Corona-Pandemie in Palästina: „Wir fürchten den Winter“

Über die Ausbreitung der Corona-Pandemie in Palästina berichtet die in Beit Jala niedergelassene Kinderärztin Ghada Asfour.

Der Ausbruch der Corona-Pandemie in Palästina begann sehr wahrscheinlich bei uns in Beit Jala: Denn die ersten Fälle des neuartigen Coronavirus Sars-CoV-2 in der Westbank wurden im Angel Hotel, das mitten im Ort liegt, registriert. TouristInnen hatten Mitarbeitende des Personals angesteckt. Das wurde am 3. März 2020 bekannt. Kurz darauf rief die Palästinensische Autonomiebehörde den Notstand aus – und einen strikten Lockdown. Dadurch konnte die Pandemie unter Kontrolle gehalten werden.

In Palästina ist Hebron das Zentrum der Pandemie

Aufgehoben wurde der Lockdown Ende Mai: mit der Auflage, Hygiene- und Abstandsregeln einzuhalten. Daraufhin stiegen die Zahlen aktiver Fälle von Corona-Infektionen bis Anfang September um über 20 Prozent an. War bei der ersten Ausbruchswelle die Region Bethlehem am stärksten betroffen, wurde im Spätsommer und Herbst Hebron zum Zentrum der Pandemie. 7204 aktive Fälle waren in der ersten Septemberwoche registriert worden.

Damit war die Lage erstmals außer Kontrolle. Denn in Hebron leben 50.000 PalästinenserInnen, die regelmäßig zum Arbeiten nach Israel fahren. Und es gibt 270.000 Menschen, die im Negev wohnen und sehr oft nach Hebron kommen, zum Beispiel zum Einkaufen. Außerdem haben viele OstjerusalemerInnen Verwandte in Hebron. Im Sommer fuhren all diese Menschen hin und her. Es wurden Hochzeiten mit mehreren Hundert Gästen gefeiert, bei denen kaum jemand eine Maske trug oder den erforderlichen Mindestabstand einhielt.
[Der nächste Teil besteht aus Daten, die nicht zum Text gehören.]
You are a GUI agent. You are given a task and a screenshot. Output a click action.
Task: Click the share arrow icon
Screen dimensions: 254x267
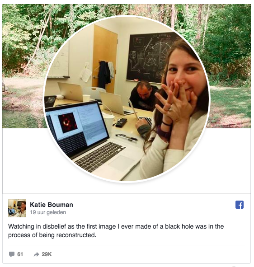[x=36, y=254]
Dies gilt auch für Trauerfeiern. Deswegen konnte sich das Coronavirus ausbreiten.

Corona-Richtlinien der WHO werden in Palästina sehr ernst genommen

In der Region Bethlehem haben wir ein Covid-19-Krankenhaus mit vier Beatmungsgeräten. In dem Gebäude befand sich bis dahin ein Zentrum für Suchtkranke, das angesichts der Pandemie nun umgenutzt wird. Es gibt weitere Krankenhäuser, die sich auf die Behandlung von Covid-19-PatientInnen spezialisiert habe: zum Beispiel das „Hugo Chavez Krankenhaus“ zwischen Ramallah und Nablus, zwei Kliniken in der Nähe Hebrons – eine in Dura und eine in Halhol – sowie zwei weitere Krankenhäuser im Norden der Westbank. Unsere ÄrztInnen konnten die schwer erkrankten PatientInnen bislang gut versorgen und das palästinensische Gesundheitsministerium steht in enger Verbindung mit der WHO. Die Richtlinien der WHO werden sehr ernst genommen.

Wir befürchten, dass im Herbst und Winter die Fallzahlen nochmal ansteigen – besonders da die Kinder wieder zur Schule gehen. Es gab im September eine Zunahme an Fällen von Covid-19 an Schulen, sodass einzelne Klassen, aber auch ganze Schulen wieder schließen mussten. Die Situation verschlimmert sich also.

Außerdem erwarten wir jetzt in den kühleren Monaten die übliche Grippewelle. Es ist schwierig, zwischen dem Grippevirus und dem neuartigen Coronavirus zu unterscheiden, wenn jemand erkrankt. Es wird daher empfohlen, dass sich möglichst viele gegen die Grippe impfen lassen – vor allem jedoch Kinder, ältere Menschen und Menschen mit Vorerkrankungen.

Dr. Ghada Asfour

Die Autorin ist Mitglied des Schulverwaltungsrates von Talitha Kumi und selbst Absolventin der Schule. Vom 15. März bis zum 1. Juni musste sie ihre Kinderarzt-Praxis aufgrund der Pandemie-Schutzmaßnahmen schließen. Während dieser Zeit wurden erkrankte Kinder im Caritas Hospital in Bethlehem behandelt.

Der Artikel erscheint in der Ausgabe 3/2020 der Zeitschrift „Im Lande der Bibel“ mit dem Thema „Die doppelte Herausforderung – Leben mit dem Corona-Virus“.